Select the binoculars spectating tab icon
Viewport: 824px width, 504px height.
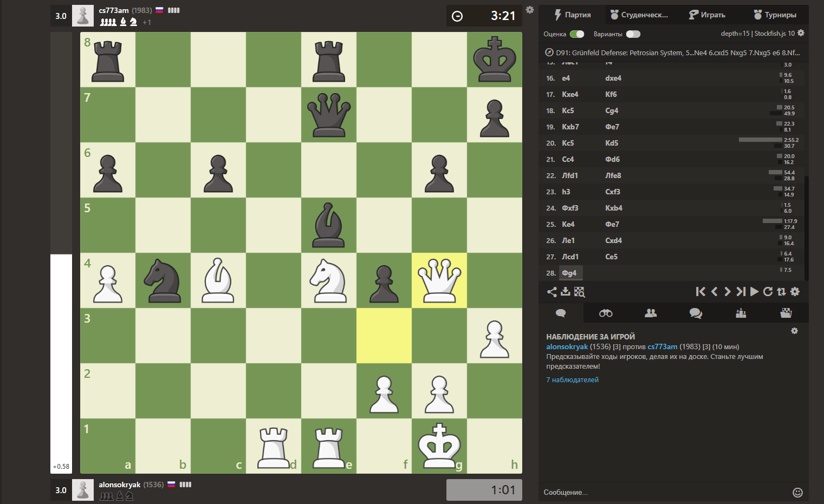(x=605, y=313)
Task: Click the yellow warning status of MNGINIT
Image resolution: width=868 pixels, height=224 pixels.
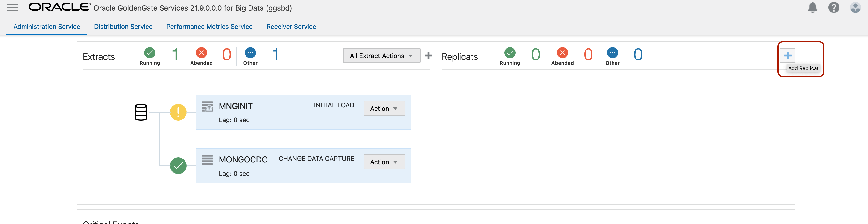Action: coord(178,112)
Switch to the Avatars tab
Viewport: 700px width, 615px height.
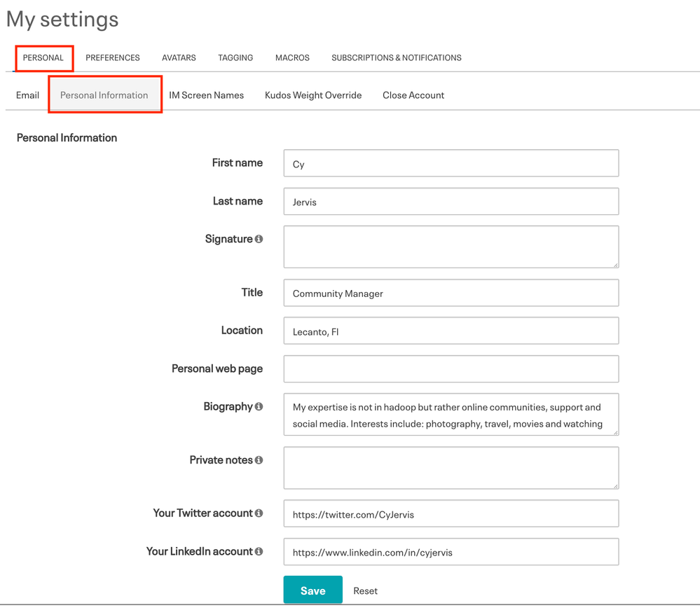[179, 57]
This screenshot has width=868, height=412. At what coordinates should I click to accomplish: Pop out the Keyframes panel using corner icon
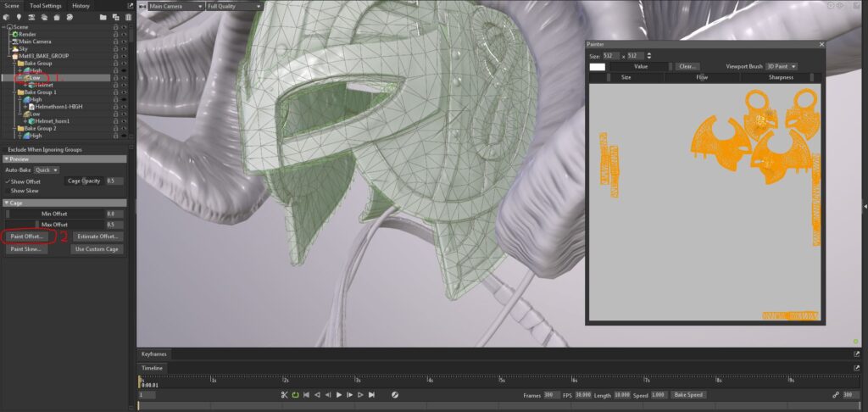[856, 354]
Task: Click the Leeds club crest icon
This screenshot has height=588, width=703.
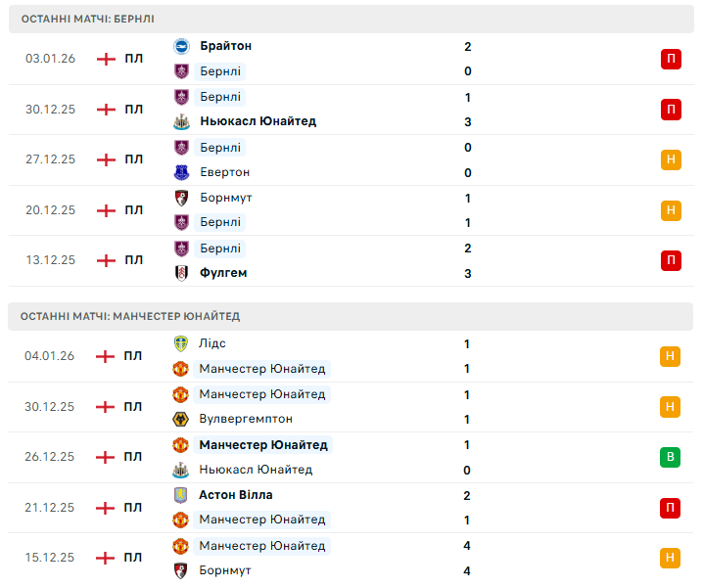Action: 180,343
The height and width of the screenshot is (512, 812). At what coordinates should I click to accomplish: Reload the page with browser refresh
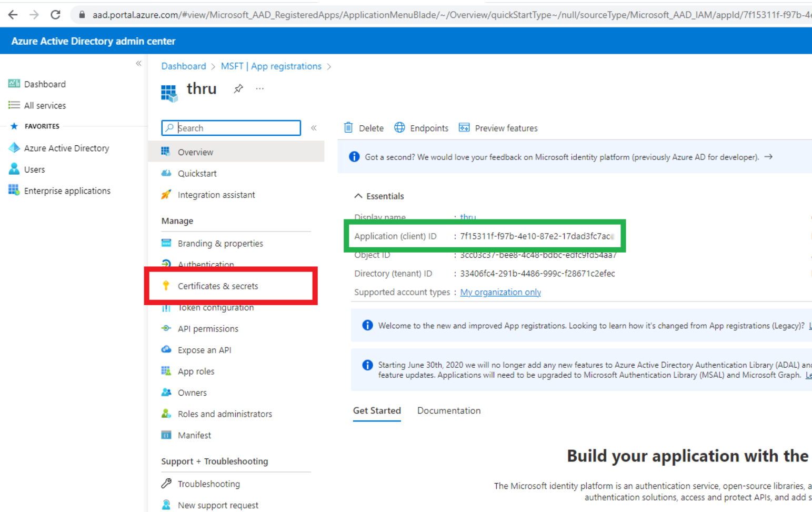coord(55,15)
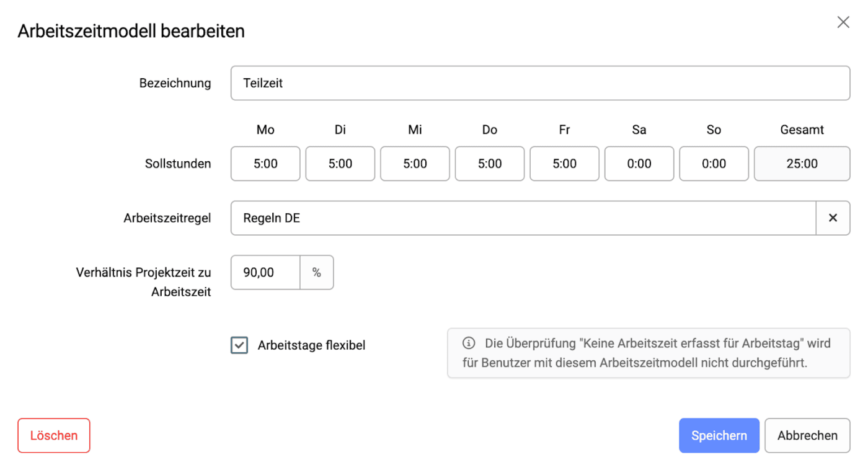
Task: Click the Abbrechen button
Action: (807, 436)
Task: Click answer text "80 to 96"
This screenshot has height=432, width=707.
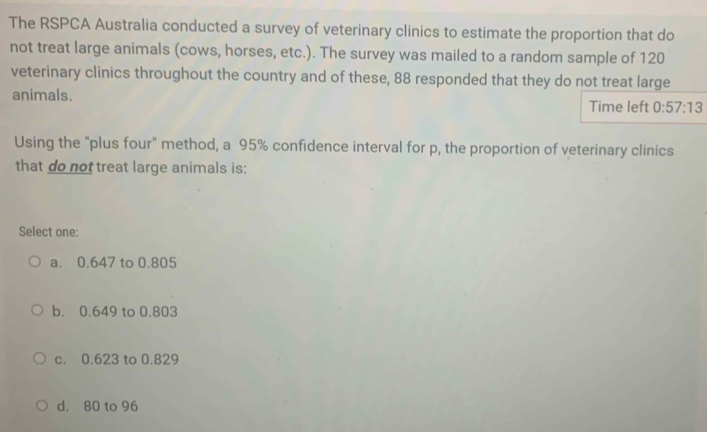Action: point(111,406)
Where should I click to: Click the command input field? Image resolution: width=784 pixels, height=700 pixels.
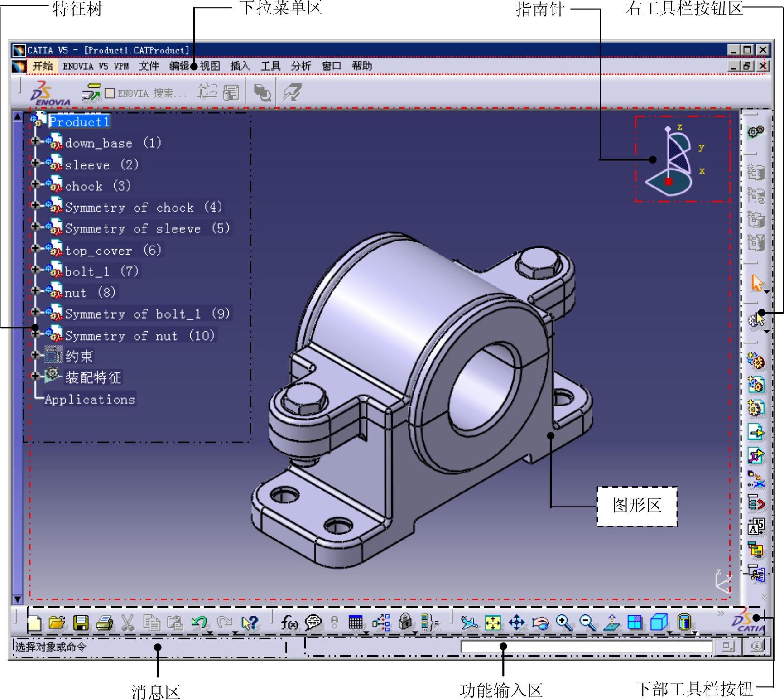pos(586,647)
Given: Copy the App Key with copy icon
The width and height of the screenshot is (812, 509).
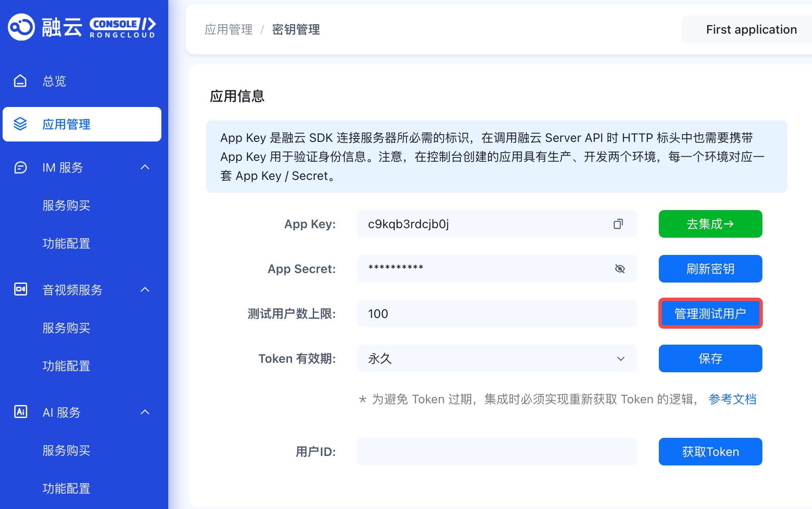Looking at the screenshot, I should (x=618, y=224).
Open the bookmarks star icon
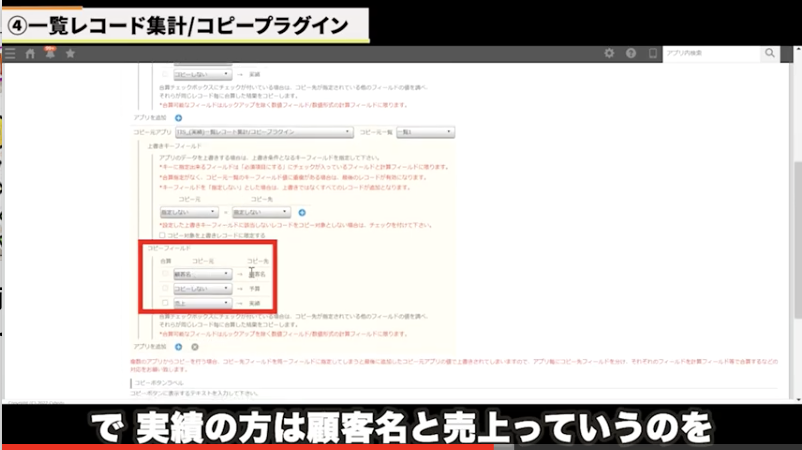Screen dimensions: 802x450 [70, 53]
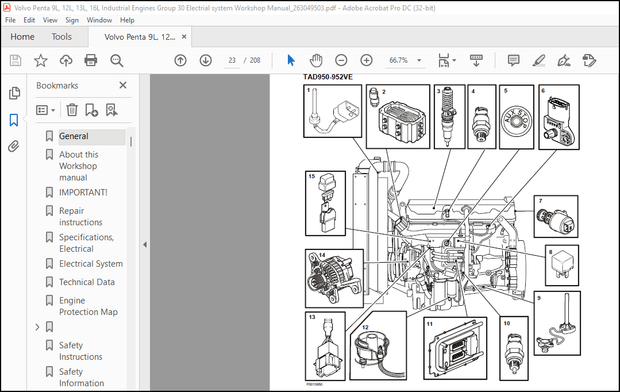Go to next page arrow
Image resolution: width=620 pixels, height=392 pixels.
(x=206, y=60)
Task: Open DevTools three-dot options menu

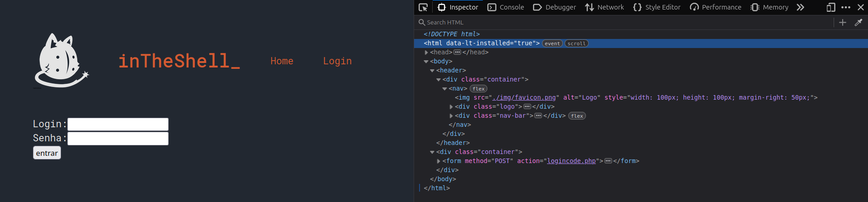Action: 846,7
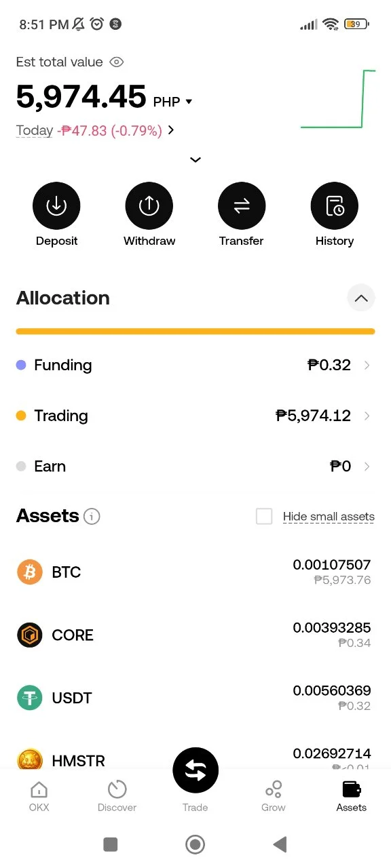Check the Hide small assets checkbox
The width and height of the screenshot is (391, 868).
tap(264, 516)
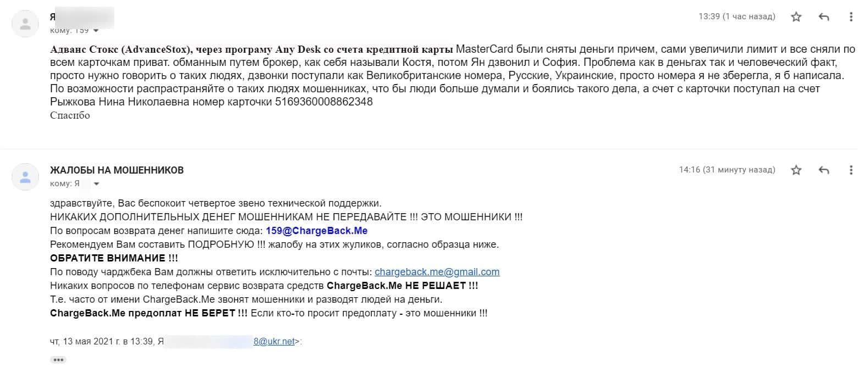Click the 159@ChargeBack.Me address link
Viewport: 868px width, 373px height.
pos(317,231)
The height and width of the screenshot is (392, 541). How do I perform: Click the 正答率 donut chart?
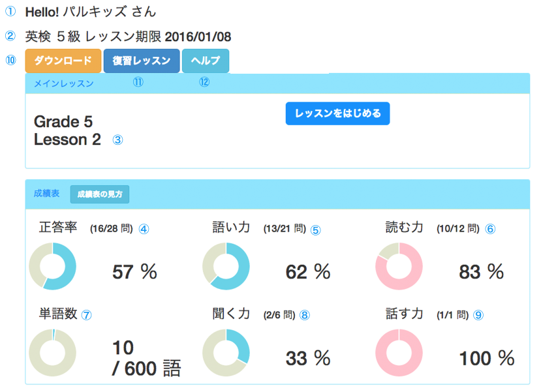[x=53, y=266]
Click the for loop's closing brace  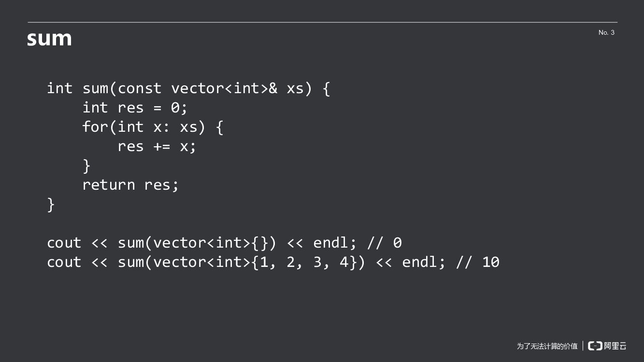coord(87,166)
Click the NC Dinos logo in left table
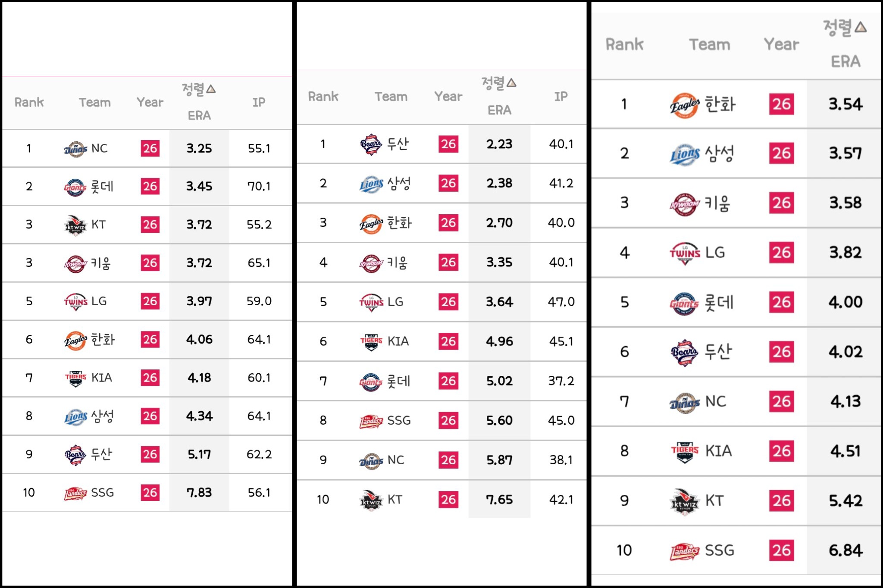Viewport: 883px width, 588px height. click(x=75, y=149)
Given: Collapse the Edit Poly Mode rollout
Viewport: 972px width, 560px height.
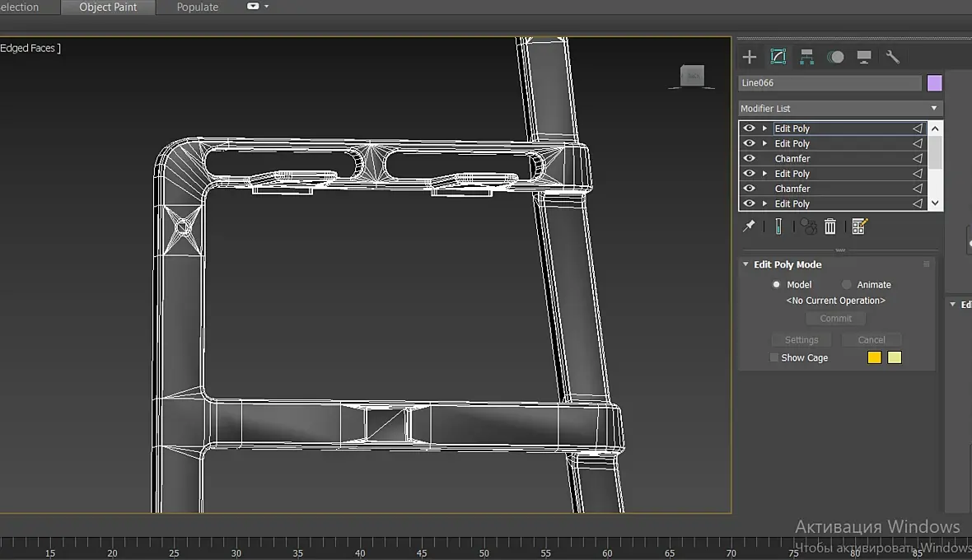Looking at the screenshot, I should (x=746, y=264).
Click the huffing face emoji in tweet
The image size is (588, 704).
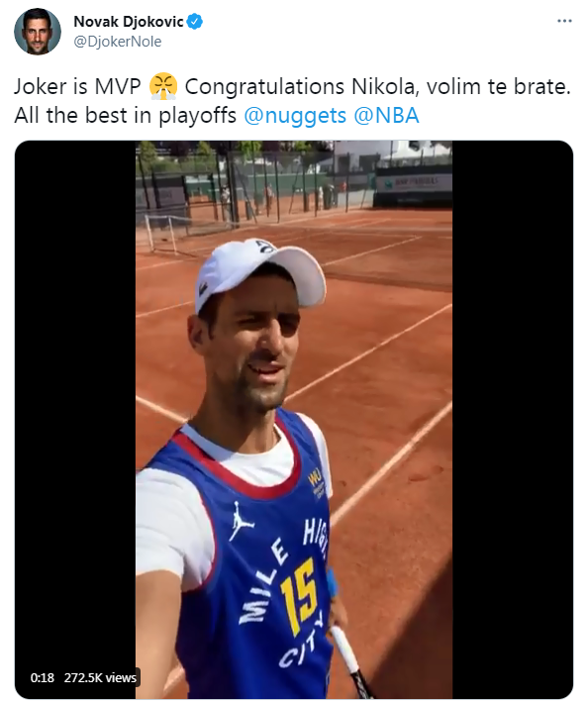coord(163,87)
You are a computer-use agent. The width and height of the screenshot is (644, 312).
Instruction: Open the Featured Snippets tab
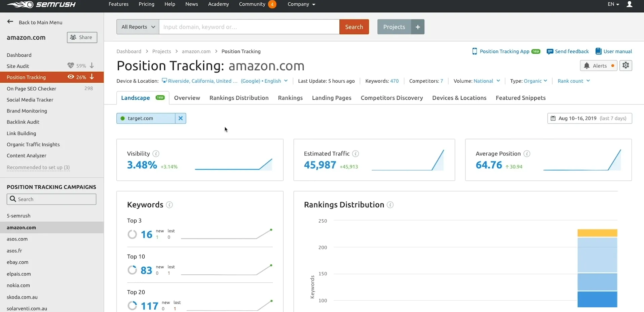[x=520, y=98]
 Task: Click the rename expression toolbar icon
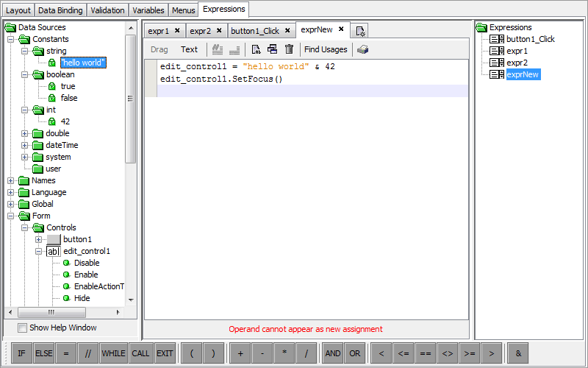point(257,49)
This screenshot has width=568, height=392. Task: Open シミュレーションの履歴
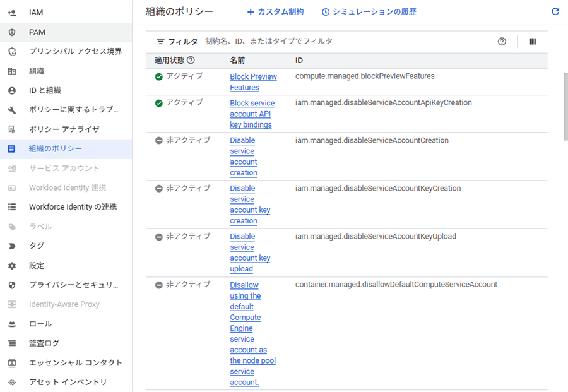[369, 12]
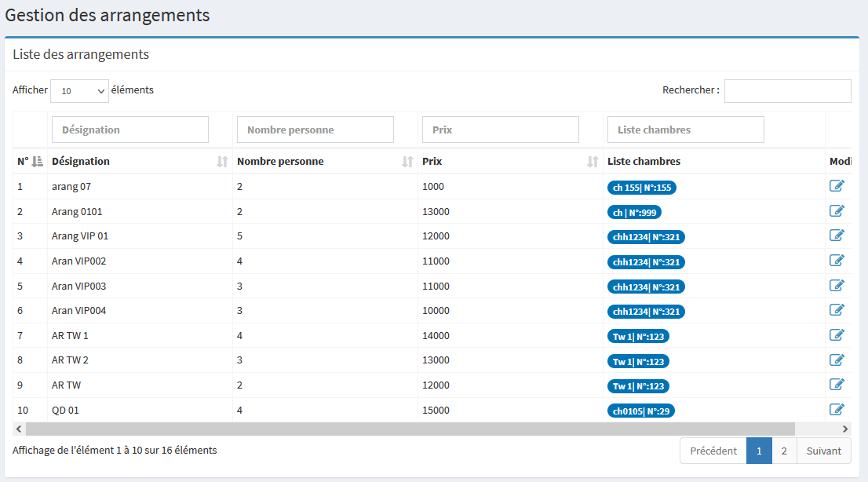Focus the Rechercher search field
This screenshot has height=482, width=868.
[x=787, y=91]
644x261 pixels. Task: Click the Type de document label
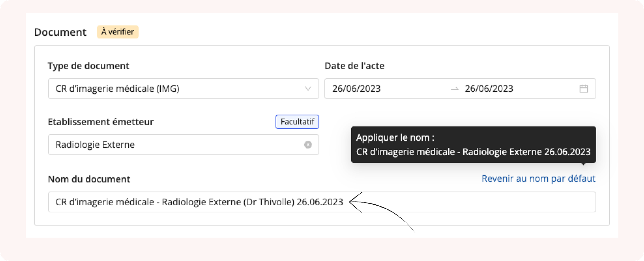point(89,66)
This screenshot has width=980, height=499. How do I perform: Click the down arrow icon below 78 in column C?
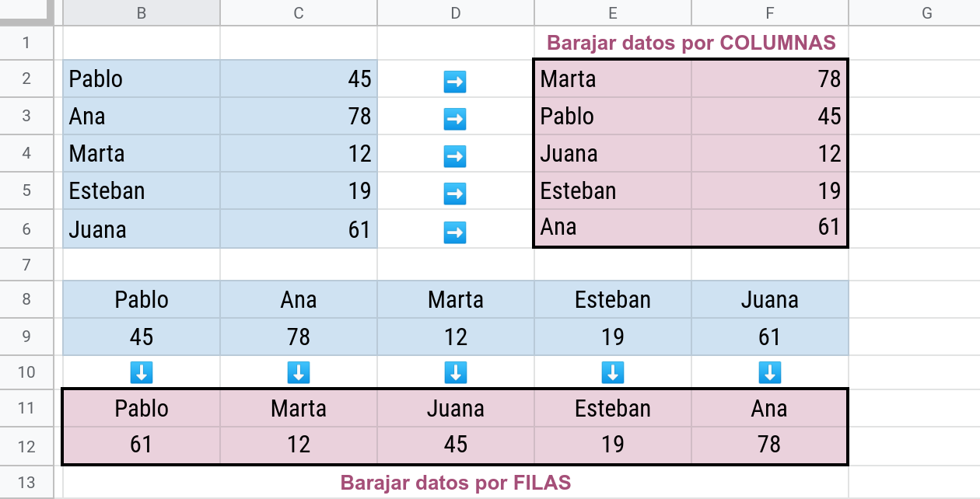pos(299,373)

===============

## INSTRUCTIONS TO FOLLOW
Please go through the material and return each line where the word "Given" appears.

## OUTPUT OF THE TASK
Given: Copy the App Key with copy icon
Given: Collapse the Edit Poly Mode rollout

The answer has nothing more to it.